# TASK DIRECTIONS:
Copy the entries exactly. Leave nothing out and add nothing.

(Stored data)
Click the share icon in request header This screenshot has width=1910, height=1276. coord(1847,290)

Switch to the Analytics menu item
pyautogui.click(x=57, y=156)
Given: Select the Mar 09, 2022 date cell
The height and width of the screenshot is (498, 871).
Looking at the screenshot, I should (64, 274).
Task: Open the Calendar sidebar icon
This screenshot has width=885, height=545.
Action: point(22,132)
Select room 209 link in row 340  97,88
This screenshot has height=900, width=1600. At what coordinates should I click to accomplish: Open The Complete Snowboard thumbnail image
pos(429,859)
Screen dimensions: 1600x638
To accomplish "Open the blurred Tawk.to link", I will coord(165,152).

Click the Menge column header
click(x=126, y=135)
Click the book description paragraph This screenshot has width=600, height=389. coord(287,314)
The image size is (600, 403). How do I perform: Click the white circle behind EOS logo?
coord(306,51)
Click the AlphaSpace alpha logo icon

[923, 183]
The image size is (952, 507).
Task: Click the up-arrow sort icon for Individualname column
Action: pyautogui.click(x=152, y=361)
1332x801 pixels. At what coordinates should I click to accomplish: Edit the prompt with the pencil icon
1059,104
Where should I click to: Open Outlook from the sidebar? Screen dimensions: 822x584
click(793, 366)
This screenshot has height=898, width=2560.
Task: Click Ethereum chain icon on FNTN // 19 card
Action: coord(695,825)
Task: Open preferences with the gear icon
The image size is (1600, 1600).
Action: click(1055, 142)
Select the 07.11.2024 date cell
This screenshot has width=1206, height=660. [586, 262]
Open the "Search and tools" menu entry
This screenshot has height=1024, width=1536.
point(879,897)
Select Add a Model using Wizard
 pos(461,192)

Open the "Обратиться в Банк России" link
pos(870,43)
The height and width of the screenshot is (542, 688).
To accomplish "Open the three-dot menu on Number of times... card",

# EXERCISE RESPONSE:
Click the share icon in request header This screenshot has width=1910, height=1276. coord(1847,290)

Switch to the Analytics menu item
pyautogui.click(x=57, y=156)
Given: Select the Mar 09, 2022 date cell
The height and width of the screenshot is (498, 871).
Looking at the screenshot, I should (64, 274).
Task: Open the Calendar sidebar icon
This screenshot has width=885, height=545.
Action: point(22,132)
Select room 209 link in row 340  97,88
This screenshot has height=900, width=1600. At what coordinates should I click to accomplish: Open The Complete Snowboard thumbnail image
pos(429,859)
Screen dimensions: 1600x638
To accomplish "Open the blurred Tawk.to link", I will coord(165,152).

Click the Menge column header
click(x=126, y=135)
Click the book description paragraph This screenshot has width=600, height=389. coord(287,314)
The image size is (600, 403). How do I perform: Click the white circle behind EOS logo?
coord(306,51)
Click the AlphaSpace alpha logo icon

[923, 183]
The image size is (952, 507).
Task: Click the up-arrow sort icon for Individualname column
Action: pyautogui.click(x=152, y=361)
1332x801 pixels. At what coordinates should I click to accomplish: Edit the prompt with the pencil icon
1059,104
Where should I click to: Open Outlook from the sidebar? Screen dimensions: 822x584
click(793, 366)
This screenshot has height=898, width=2560.
Task: Click Ethereum chain icon on FNTN // 19 card
Action: coord(695,825)
Task: Open preferences with the gear icon
The image size is (1600, 1600).
Action: click(1055, 142)
Select the 07.11.2024 date cell
This screenshot has width=1206, height=660. [586, 262]
Open the "Search and tools" menu entry
This screenshot has height=1024, width=1536.
point(879,897)
Select Add a Model using Wizard
 pos(461,192)

Open the "Обратиться в Банк России" link
pos(870,43)
The height and width of the screenshot is (542, 688).
To accomplish "Open the three-dot menu on Number of times... card",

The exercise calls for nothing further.